死ぬ前に挨拶に来た?母方祖父

夏といえば怪談です。そこで、母方祖父が死ぬ前に挨拶に来たと思われる謎の体験をさせていただきます。

母方祖父は、晩年、脳溢血で倒れて半身が麻痺しました。何しろ、7人きょうだいの末っ子だったので、姉たちから甘やかされて育ち、成人してからも資産家の婿養子になった父方祖父の世話になっていたので、いまいち根性がなかったそうです。これですから、ハードなリハビリに耐えることなど無理な相談で、結局寝たきり状態になりました。

何年寝たきりだったのかは不明ですが、母方祖父は心臓が強かったので、常人では亡くなっても不思議ではないような状態でも生きていたそうです。それでも、死が近くなったのか、呼吸が遅くなって深い夢でも見ているような状態になり、しばらくすると目が覚めるのを繰り返すようになったそうです。傍から見ていると、この世とあの世を行ったり来たりしているように見えたそうです。

その頃のある週末の午後、当時住んでいた家の台所兼リビングには、家族4人が揃っていました。ちょうど白猫がいた場所からは、8メートルほど離れた所にある玄関がバッチリ見えました。その玄関は、横に表面に凹凸があるガラス張りになっていたので、来客があると右から左に移動する人影が見える構造になっていました。

その時、何気なく玄関を見たら、ガラス越しにずんぐりした小柄な黒い影がありました。すると、影が玄関に近づいてきて、ドアをノックする音が聞こえました。玄関にチャイムがあるのに変だと思いつつ、玄関から一番近い場所にいる母に「ノックが聞こえないの?誰か来たよ!」と伝えました。

母は「ドアを叩く音なんで聞こえなかったわよ!」といいつつ、玄関に行ったのですが、誰もいませんでした。ちなみに、父と姉も離れた場所にいたので、ノックの音は聞こえなかったそうです。白猫の白日夢だったのでしょうか?

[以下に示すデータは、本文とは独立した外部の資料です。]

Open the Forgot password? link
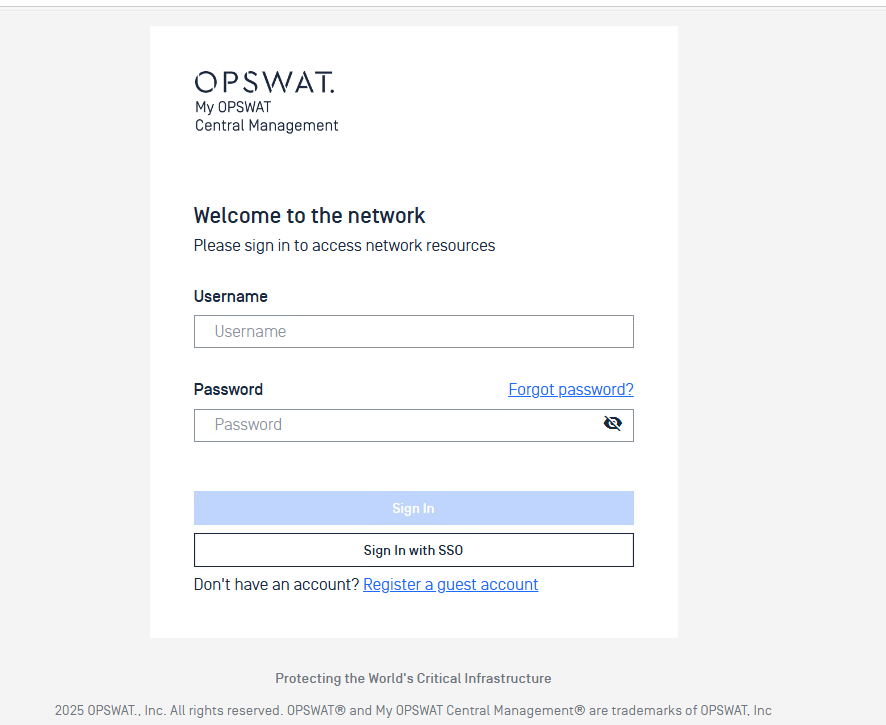Image resolution: width=886 pixels, height=725 pixels. (570, 390)
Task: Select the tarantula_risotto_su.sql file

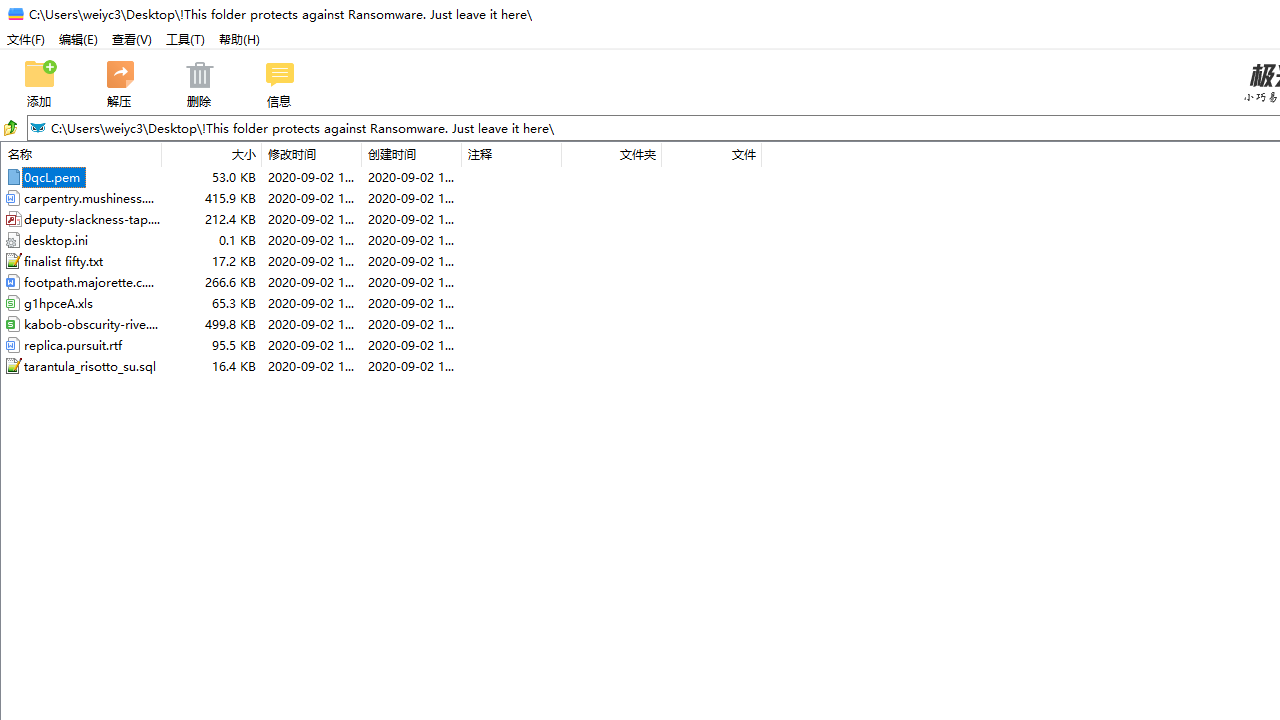Action: point(90,367)
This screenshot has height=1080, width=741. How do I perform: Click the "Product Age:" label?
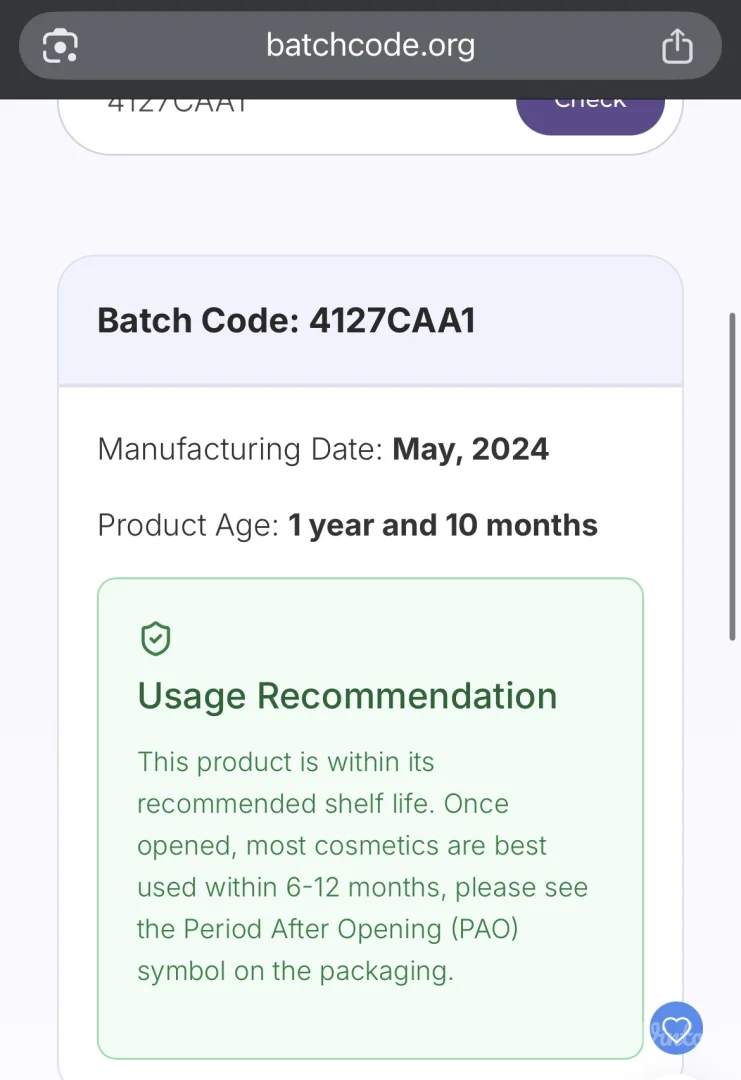[188, 525]
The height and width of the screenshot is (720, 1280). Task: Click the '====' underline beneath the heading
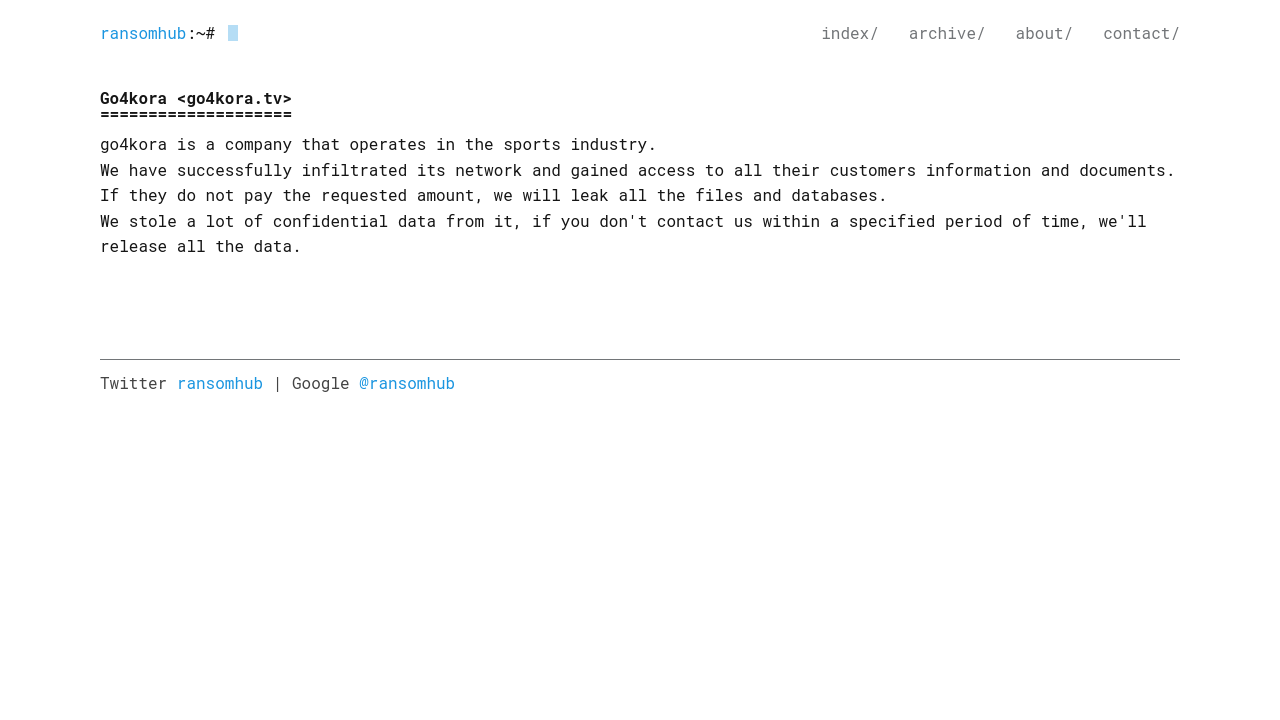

我が家の玄関は、奥まった所にあったので、門から適当な距離がありました。おまけに、道路よりも1メートル弱ほど高い場所にあったので、階段もついていました。子供のいたずらだったら、必ず姿を捉えることが可能でした。

偶然にも次の日、母方祖父が亡くなったことを伝える電話があり、そそくさと母は出かけていきました。通夜と葬儀を終えて帰ってきたら、「おじいさんが死ぬ前にみんなの所に挨拶していたのよ」と言い放ちました。

母の話では、祖父が深い夢を見ているような状態になってから、他のきょうだいや縁者の家に無言電話があり、我が家では誰かが玄関をノックする現象が起こったので、祖父が死ぬ前の挨拶に来たという結論に至ったそうです。乱暴な話ですが、祖父は、小柄でずんぐりむっくりした体型で、根性はなかったけれど折り目正しい義理堅い人だったそうです。

この一件で、白猫は母から「霊能力がある」という評価を受けました。(アホらしい)

祖父が死ぬ前に挨拶に来たのかは分かりませんが、あの黒い影とノックの音は記憶に今でも鮮明に覚えています。